The Climate Change Convention seeks to stabilize atmospheric concentrations of greenhouse gases "at a level
that would prevent dangerous anthropogenic [human-induced] interference with the climate system". There are
three requirements: (1) this "ultimate objective" should be achieved early enough to allow ecosystems to adapt naturally to
climate change; (2) food production should not be threatened; and (3) efforts to minimize greenhouse gas emissions and
climate change should be consistent with sustainable economic development.
Essential Background to Climate Change
The Biodiversity Convention's objectives are "the conservation of biological diversity, the sustainable use of its components and the fair and equitable sharing of the benefits
arising out of the utilization of genetic resources".
The Convention is thus the first global, comprehensive agreement to address all aspects of biological diversity: genetic resources, species, and ecosystems. It
recognises -- for the first time -- that the conservation of biological diversity is "a common concern of humankind" and an integral part of the development process.

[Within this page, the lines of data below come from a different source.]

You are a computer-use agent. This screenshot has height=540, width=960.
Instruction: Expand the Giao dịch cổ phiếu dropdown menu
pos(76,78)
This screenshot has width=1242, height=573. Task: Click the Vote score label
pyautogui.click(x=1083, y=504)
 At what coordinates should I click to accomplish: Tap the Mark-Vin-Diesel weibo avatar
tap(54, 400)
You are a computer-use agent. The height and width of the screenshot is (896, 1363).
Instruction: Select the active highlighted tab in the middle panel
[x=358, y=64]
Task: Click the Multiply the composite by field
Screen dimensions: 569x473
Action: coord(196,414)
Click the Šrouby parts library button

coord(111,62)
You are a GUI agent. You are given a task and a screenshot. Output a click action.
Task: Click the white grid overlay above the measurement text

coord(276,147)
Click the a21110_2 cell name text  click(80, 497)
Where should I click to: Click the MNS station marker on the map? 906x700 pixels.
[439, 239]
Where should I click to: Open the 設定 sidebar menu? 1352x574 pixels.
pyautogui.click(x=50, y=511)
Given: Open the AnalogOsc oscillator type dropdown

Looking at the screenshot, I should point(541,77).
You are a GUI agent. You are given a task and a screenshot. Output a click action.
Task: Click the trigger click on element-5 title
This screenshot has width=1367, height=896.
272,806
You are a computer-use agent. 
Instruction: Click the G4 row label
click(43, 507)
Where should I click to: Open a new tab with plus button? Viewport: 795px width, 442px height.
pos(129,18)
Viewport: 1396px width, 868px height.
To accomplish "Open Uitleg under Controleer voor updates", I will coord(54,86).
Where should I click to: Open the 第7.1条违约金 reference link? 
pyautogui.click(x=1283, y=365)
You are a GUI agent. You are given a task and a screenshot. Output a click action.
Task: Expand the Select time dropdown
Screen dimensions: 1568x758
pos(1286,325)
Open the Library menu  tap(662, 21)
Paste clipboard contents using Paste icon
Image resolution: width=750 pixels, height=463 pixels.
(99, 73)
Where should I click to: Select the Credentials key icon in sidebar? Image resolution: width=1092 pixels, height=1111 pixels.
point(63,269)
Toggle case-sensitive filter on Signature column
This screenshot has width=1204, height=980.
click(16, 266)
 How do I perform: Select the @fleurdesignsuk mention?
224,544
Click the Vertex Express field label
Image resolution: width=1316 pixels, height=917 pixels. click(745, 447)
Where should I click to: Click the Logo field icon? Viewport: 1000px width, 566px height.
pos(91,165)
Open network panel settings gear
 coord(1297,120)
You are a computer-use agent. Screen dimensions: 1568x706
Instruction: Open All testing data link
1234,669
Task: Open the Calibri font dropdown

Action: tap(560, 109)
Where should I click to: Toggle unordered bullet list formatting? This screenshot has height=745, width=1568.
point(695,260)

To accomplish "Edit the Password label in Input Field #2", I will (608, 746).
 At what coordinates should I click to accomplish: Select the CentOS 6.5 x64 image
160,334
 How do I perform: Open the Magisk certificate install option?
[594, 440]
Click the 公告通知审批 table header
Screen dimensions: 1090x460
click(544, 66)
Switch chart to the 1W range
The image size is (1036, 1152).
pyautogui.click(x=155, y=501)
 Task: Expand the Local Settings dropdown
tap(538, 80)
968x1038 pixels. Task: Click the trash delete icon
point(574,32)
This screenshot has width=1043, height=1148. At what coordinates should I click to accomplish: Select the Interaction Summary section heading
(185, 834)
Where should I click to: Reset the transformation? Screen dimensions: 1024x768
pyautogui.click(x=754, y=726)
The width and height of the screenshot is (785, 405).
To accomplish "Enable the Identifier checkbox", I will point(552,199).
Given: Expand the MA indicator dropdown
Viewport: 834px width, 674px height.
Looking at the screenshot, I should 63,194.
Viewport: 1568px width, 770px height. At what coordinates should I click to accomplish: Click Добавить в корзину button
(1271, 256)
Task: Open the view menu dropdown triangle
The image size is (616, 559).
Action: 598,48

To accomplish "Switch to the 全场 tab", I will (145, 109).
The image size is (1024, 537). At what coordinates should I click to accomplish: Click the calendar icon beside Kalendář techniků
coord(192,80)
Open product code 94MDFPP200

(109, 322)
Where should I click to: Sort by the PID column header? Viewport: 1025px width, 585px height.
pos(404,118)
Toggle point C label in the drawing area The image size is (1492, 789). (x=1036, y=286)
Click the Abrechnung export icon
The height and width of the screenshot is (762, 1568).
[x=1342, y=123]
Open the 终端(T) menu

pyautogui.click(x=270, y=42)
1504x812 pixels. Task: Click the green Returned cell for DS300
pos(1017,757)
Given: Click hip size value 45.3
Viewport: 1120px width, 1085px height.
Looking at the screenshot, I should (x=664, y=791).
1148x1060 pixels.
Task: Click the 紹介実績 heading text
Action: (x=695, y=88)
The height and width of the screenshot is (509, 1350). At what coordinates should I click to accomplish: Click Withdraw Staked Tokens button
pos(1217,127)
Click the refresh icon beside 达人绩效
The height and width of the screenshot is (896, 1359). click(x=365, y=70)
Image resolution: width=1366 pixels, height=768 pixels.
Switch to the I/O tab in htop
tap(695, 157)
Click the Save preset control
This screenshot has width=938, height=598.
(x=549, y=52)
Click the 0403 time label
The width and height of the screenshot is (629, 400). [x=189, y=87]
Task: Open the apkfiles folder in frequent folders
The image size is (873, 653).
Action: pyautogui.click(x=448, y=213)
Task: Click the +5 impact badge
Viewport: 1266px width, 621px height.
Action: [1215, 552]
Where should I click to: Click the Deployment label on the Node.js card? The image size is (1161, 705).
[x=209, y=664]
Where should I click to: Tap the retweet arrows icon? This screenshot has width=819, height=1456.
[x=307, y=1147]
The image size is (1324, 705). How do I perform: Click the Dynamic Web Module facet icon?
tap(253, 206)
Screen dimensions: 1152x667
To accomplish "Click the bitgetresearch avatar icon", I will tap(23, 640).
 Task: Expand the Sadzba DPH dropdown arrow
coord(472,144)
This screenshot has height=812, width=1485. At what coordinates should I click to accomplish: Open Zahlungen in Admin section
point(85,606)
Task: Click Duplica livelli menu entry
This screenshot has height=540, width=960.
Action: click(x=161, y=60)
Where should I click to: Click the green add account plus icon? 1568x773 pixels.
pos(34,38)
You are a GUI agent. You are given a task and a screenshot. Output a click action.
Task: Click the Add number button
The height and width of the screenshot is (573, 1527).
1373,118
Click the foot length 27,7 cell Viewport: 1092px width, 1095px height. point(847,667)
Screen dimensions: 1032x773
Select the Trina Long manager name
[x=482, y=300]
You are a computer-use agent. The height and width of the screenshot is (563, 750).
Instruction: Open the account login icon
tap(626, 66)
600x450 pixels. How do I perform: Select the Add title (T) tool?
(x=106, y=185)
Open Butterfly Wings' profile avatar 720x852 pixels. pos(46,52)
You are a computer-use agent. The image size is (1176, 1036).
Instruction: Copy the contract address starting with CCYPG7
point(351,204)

The Convention about life on earth
The Desertification Convention promotes a fresh new approach to managing dryland ecosystems and arid regions. Desertification is caused by climate variability and human activities. It undermines the land's productivity and contributes to poverty.
The Convention will be implemented through action programmes. At the national level, they will address the underlying causes of desertification and drought and identify measures to prevent and
reverse it. Action programmes have been detailed for
Africa, Asia, Latin America and the Caribbean, and the Northern Mediterranean.